Rezension

Die Denkerin

Die drei Leben der Hannah Arendt - Ken Krimstein

Die drei Leben der Hannah Arendt
von Ken Krimstein

Bewertet mit 3.5 Sternen

Hannah Arendt war zu ihren Lebzeiten eine streitbare Philosophin und gilt auch heute noch als die Ausnahmedenkerin überhaupt. Der Autor Krimstein hat in dieser Graphic Novel versucht, ihr Leben nachzuzeichnen. 

Die Abbildung Arendts auf dem Cover gibt einen ersten Vorgeschmack auf seinen Zeichenstil, der im Buch jedoch bei weitem nicht so detailliert ist und die Bilder innen sehr grob gezeichnet sind. Die schwarz-weiß Zeichnungen entfalten aber trotzdem eine eigenwillige Wirkung, auch weil Hannah Arendt konsequent mit grüner Kleidung erkennbar ist und somit immer hervorsticht. Grob skizziert wurden nicht nur die Bilder, sondern auch die biografischen Anhaltspunkte aus Arendts Leben, die durch viele Szenen- und Zeitsprünge leider etwas oberflächlich daherkommen und mehr an einen Schnelldurchlauf erinnern.

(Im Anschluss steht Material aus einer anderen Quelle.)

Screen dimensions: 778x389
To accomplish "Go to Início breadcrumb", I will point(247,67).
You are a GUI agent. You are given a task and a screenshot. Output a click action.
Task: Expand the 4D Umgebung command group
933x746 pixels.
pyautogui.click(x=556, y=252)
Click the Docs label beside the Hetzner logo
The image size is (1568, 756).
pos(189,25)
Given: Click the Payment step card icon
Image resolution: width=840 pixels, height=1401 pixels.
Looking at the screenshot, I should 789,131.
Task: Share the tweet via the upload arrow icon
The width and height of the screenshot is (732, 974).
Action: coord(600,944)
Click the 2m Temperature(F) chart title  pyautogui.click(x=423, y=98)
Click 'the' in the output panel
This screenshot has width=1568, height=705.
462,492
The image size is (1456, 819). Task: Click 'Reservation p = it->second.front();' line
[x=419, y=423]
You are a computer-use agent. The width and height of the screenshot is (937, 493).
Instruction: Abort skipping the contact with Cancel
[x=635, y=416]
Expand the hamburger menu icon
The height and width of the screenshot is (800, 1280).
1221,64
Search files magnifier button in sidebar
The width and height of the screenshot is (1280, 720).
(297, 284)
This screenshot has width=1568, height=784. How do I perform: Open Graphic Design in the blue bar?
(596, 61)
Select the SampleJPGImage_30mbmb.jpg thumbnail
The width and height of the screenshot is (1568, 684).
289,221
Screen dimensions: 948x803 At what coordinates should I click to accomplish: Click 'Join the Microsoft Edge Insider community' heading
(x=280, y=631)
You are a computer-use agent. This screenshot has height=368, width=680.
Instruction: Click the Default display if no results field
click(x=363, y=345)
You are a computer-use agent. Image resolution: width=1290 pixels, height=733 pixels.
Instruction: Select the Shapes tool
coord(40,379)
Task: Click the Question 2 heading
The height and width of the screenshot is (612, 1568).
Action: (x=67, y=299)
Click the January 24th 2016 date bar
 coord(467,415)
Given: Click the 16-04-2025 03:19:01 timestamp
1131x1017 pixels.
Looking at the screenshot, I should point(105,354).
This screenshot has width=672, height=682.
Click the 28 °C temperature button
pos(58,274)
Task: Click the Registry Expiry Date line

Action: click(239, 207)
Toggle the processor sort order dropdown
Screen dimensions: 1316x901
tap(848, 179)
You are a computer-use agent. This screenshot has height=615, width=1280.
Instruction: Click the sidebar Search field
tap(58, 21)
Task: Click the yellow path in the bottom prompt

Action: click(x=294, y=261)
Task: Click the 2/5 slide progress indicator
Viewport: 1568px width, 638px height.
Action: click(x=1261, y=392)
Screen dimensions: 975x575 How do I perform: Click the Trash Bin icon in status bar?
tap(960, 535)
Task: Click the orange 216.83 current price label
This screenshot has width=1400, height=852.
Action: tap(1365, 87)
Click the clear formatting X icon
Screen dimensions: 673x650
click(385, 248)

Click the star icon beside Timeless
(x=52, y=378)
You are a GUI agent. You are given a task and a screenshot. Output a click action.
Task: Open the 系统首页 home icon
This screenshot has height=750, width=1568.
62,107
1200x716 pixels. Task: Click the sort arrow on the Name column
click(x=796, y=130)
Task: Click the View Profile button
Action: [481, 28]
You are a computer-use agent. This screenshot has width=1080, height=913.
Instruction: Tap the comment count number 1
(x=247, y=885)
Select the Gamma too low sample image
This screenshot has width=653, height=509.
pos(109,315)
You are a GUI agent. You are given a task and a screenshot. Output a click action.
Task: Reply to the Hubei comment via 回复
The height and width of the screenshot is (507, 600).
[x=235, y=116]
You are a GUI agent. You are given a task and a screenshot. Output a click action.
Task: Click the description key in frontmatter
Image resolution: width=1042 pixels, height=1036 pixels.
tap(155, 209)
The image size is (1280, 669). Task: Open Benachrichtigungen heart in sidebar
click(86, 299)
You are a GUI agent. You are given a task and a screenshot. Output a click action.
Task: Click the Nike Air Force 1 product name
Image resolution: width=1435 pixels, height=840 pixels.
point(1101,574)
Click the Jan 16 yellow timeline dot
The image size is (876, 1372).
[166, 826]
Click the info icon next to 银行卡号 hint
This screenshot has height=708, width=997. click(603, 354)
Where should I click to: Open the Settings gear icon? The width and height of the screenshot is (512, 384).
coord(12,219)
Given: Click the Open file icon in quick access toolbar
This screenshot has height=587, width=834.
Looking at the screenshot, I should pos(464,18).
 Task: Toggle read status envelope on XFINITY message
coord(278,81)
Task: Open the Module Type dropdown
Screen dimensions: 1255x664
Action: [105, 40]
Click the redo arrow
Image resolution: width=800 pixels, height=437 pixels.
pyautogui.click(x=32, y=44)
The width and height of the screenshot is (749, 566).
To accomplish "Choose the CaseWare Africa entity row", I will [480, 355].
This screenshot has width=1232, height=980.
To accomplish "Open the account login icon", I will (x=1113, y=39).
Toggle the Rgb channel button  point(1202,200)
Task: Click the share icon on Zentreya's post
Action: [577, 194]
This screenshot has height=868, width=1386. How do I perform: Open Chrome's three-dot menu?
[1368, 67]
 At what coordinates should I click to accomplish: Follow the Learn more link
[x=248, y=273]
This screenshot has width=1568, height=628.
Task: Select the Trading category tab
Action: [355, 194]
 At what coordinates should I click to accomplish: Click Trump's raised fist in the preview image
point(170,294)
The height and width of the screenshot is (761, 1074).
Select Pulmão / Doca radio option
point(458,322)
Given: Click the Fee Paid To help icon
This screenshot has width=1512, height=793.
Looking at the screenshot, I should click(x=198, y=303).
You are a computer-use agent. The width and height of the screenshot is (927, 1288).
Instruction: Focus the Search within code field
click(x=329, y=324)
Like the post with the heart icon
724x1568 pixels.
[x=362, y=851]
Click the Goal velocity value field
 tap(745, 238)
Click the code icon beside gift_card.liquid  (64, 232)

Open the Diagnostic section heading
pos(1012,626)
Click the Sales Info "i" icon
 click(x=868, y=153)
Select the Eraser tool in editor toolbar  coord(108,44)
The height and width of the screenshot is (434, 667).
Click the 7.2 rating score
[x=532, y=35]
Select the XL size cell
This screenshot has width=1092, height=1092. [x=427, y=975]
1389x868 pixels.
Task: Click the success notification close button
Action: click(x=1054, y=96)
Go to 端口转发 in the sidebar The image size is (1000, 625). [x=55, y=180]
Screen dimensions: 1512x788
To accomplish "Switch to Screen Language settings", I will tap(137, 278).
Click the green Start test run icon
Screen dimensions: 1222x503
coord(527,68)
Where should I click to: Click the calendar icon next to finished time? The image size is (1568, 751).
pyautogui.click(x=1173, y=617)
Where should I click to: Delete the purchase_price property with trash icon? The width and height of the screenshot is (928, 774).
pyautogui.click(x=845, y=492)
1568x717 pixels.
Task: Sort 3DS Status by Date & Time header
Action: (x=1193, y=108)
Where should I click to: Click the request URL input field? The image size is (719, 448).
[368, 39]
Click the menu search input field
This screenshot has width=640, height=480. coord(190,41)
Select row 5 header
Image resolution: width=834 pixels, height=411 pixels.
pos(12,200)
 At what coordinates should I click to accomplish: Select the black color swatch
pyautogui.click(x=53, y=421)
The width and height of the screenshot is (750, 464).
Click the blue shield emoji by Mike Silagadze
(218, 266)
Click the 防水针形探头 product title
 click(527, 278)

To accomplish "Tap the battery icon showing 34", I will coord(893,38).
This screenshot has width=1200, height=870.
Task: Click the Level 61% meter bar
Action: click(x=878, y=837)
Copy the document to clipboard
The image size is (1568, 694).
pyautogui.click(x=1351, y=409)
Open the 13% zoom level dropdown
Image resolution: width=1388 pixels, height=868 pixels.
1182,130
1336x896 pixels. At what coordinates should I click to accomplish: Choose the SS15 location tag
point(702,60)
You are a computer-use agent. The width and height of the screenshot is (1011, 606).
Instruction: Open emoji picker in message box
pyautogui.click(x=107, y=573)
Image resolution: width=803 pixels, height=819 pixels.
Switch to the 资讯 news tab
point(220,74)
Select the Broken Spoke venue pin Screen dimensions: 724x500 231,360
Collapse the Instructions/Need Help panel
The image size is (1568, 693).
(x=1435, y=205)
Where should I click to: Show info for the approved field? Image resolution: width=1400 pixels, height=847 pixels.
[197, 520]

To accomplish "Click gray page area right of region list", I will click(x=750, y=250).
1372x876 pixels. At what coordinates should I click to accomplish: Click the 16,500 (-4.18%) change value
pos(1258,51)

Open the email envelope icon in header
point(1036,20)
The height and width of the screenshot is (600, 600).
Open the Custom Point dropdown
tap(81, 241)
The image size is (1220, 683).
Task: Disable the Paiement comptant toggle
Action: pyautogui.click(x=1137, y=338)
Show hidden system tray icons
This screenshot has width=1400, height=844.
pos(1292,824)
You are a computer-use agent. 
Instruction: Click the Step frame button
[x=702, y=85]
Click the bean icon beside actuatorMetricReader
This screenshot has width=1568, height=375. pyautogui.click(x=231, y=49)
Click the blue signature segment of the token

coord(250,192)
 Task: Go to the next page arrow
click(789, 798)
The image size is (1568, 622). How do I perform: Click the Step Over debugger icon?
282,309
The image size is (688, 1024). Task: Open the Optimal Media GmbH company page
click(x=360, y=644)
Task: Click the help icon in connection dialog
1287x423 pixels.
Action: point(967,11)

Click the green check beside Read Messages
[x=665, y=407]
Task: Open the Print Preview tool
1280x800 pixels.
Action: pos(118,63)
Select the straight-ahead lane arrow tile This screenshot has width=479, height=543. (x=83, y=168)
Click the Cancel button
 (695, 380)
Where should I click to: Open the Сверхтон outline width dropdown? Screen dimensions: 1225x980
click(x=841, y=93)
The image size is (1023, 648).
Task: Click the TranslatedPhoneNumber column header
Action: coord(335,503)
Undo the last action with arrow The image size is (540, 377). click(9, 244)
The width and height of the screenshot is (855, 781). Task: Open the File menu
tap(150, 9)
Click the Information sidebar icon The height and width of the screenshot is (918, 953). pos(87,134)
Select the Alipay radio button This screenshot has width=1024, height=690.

Als erstes Kennenlernen der Person wird dieses Buch schon reichen, aber um wirklich Umfangreicheres über sie zu erfahren, muss man denke ich eine richtige Biografie von ihr lesen, da der Autor hinten im Buch auch erwähnt, dass das Ganze eigentlich nur seine eigene Interpretation ihres Lebensweges ist, also eine biografische Fiktion. Man kann sich daher nicht sicher sein, was sich wirklich so zugetragen hat und was nicht. Aber man wird neugierig auf sie.

Besonders gestört hat mich der Fokus auf die Männer in Arendts Leben. Warum bekommen diese hier oft so viel mehr Aufmerksamkeit als sie? Berühmte männliche Namen werden erwähnt und Personen kommen vor und es war mir einfach zu viel "Namedropping", ohne dass viele dieser Menschen irgendwas zur Geschichte beigetragen hätten. Klar, so wird deutlich, wen sie alles gekannt hatte und wer Einfluss auf ihr Denken hatte (Einstein, Chagall, Heidegger, Brecht, ich will gar nicht so viele nennen), aber sie wurde für mich zur Nebenfigur ihrer eigenen Geschichte. Auch wenn das alles zu ihr dazugehört, hätte ich mir einen anderen Blickwinkel gewünscht.

Interessant fand ich über ihre Flucht vor dem Naziregime zu lesen, ihre Staatenlosigkeit wurde aber nur kurz angerissen, viele wichtige Themen gehen meiner Meinung nach in einem Nebensatz verloren. Das letzte Drittel beschäftigt sich dann mehr mit ihren philosophischen und politischen Theorien, was ich persönlich sehr spannend fand und hier auch endlich sie als Person im Mittelpunkt steht. 

 

Fazit

Die Graphic Novel wird Hannah Arendt nicht ganz gerecht. Im Zeitraffer bekommt man einen kleinen Einblick in ihr Leben und ihr Schaffen, dessen Fokus sich viel zu sehr auf ihre männlichen Weggefährten festfährt. Bei den grob skizzierten Bildern sticht nur Hannah mit ihrem Grün hervor, alle anderen sind weniger detailliert gezeichnet.